Bush invokes a pre-modernist conception of originality from which the idea of creativity has been separated. Here originality lies not in the ability to produce a wholly unique and novel image, but in the ability to generate a consistent, individual practice out of received convention. Convention is signified by memory. The familiarity of the images points to the artist’s (and the viewer’s) knowledge of the weight of received history (the barrier to originality) but the motif itself is painted from memory, as if the artist is attempting to distinguish his own conception of a painting from all the remembered conceptions and conventions.
Repeatedly painting from memory points not to a dearth of originality but to its locus—the very conception of the image, the idea that incorporates, yet differentiates from, convention. The conception of the painting is an ideal moment of origin, the repeated effort to actualise the conception is the procedure that declares the artist’s attempt at originality while acknowledging that painting is always a form of copying (of conventions, of motifs, of techniques).

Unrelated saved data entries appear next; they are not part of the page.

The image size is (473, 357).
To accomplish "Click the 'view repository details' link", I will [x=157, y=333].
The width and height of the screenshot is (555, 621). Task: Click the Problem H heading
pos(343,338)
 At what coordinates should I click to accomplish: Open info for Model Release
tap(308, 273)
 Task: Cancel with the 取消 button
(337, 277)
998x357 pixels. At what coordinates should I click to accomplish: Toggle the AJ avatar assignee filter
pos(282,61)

But this apparent corruption of the moment of originality is only a problem within the rhetorics of modernism (seeking absolute originality) and postmodernism (seeking the absolute copy). Within the nineteenth-century reading, the original can be the copy and vice-versa; the difference is relative rather than absolute. Originality is born out of an ideal conception and an imperfect practice; if the first in the series is derivative of an historical convention, the artist’s ability to repeatedly reproduce the moment of conception is a sign that he has, in turn, generated his own convention. Repetition doesn’t mark the end of difference, repetition is the origin of difference.

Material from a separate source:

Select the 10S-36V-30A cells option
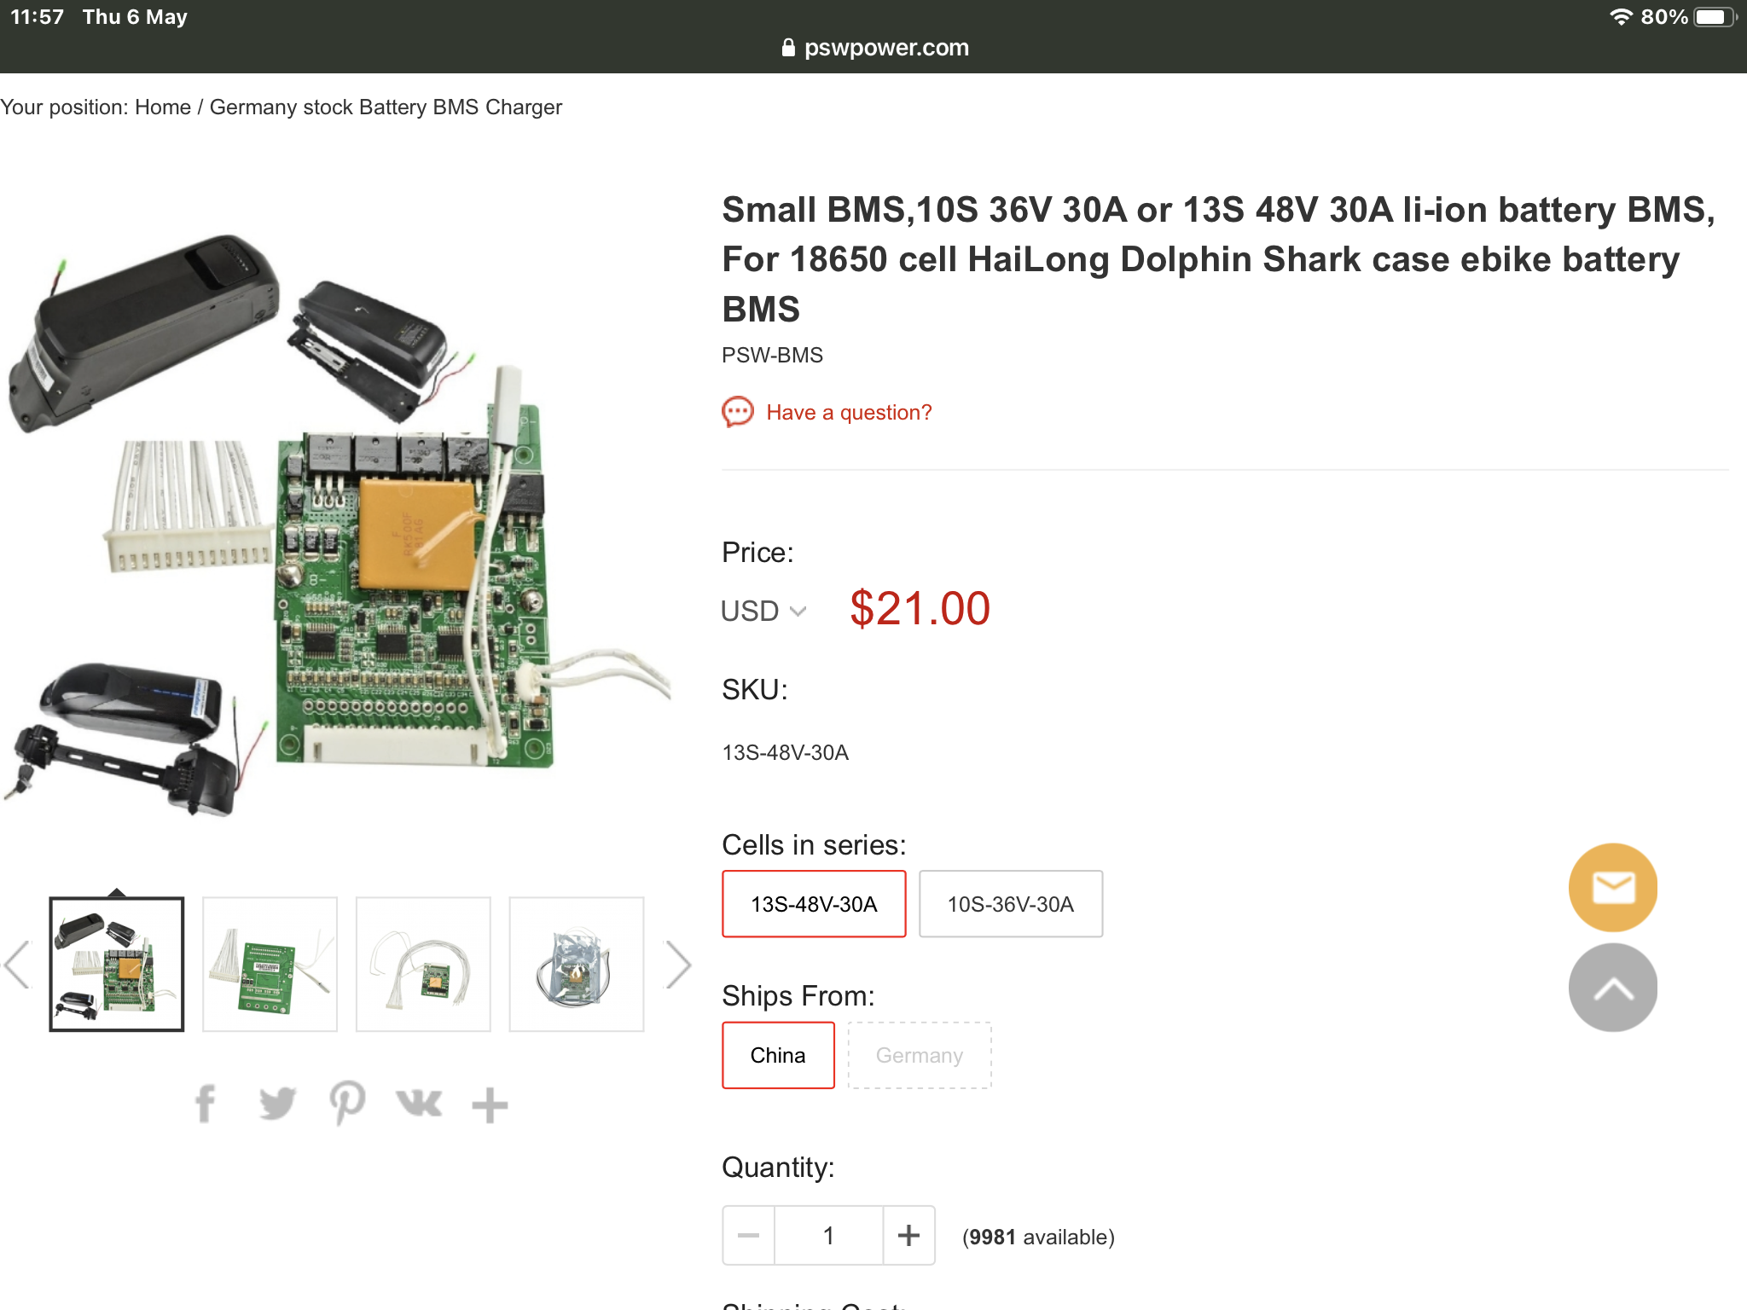Viewport: 1747px width, 1310px height. point(1010,904)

To return to the polemics of the 1980s, I think it would be wrong to see Bush’s work as simply retrieving or denying originality. His historical citations are not a nostalgia for the stabilities of the nineteenth century; he is not trying to salvage authorship and originality in the face of their current vicissitudes, indeed he implies that the concepts were always problematic. Nor is his series intended as a kind of postmodernist parody of originality, a game of Chinese whispers whose repetition dissolves the original into incoherent nonsense. What is important is that Bush evokes the nineteenth century in order to point to the relativity of originality in that century. The debate of modernist versus postmodern, of absolute original and absolute copy, is itself relativised and rendered historically specific. The lesson of Bush’s work (for all good academic paintings have a moral) is that originality cannot be registered in such crude terms; it is the product of a complex equation incorporating history, convention, difference and repetition.

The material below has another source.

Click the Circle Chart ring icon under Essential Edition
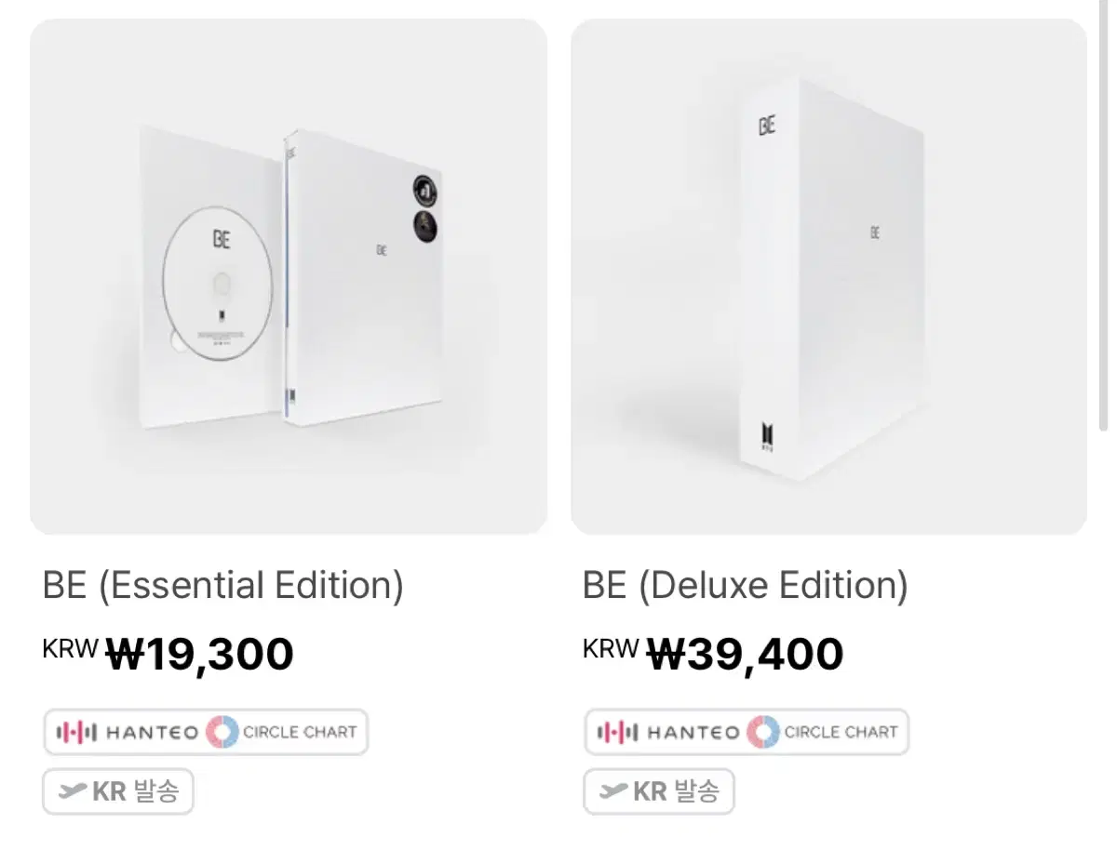The height and width of the screenshot is (850, 1117). pyautogui.click(x=222, y=732)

Original publication: Stephen Bush: serial originality, Robert Lindsay Gallery, Melbourne, 1994, not paginated.
In arguing that the nineteenth-century artist was ‘relaxed’ about copying, and that originality was only a ‘problem’ for the late-modernist artist, I was drawing on a sequence of important essays by Richard Shiff (University of Texas, Austin), which positioned originality almost as an historical anomaly rather than a norm. All worth pursuing.
Richard Shiff, ‘Mastercopy’, Iris, vol 1, no 2, September 1983, pp113-127.
_____. ‘The original, the imitation, the copy, and the spontaneous classic: theory and painting in nineteenth century France’, Yale French Studies, no 66, 1984, pp 27-54.
_____. .‘Representation, copying and the technique of originality’, New Literary History, vol 15, no 2, Winter 1984, pp 333-363.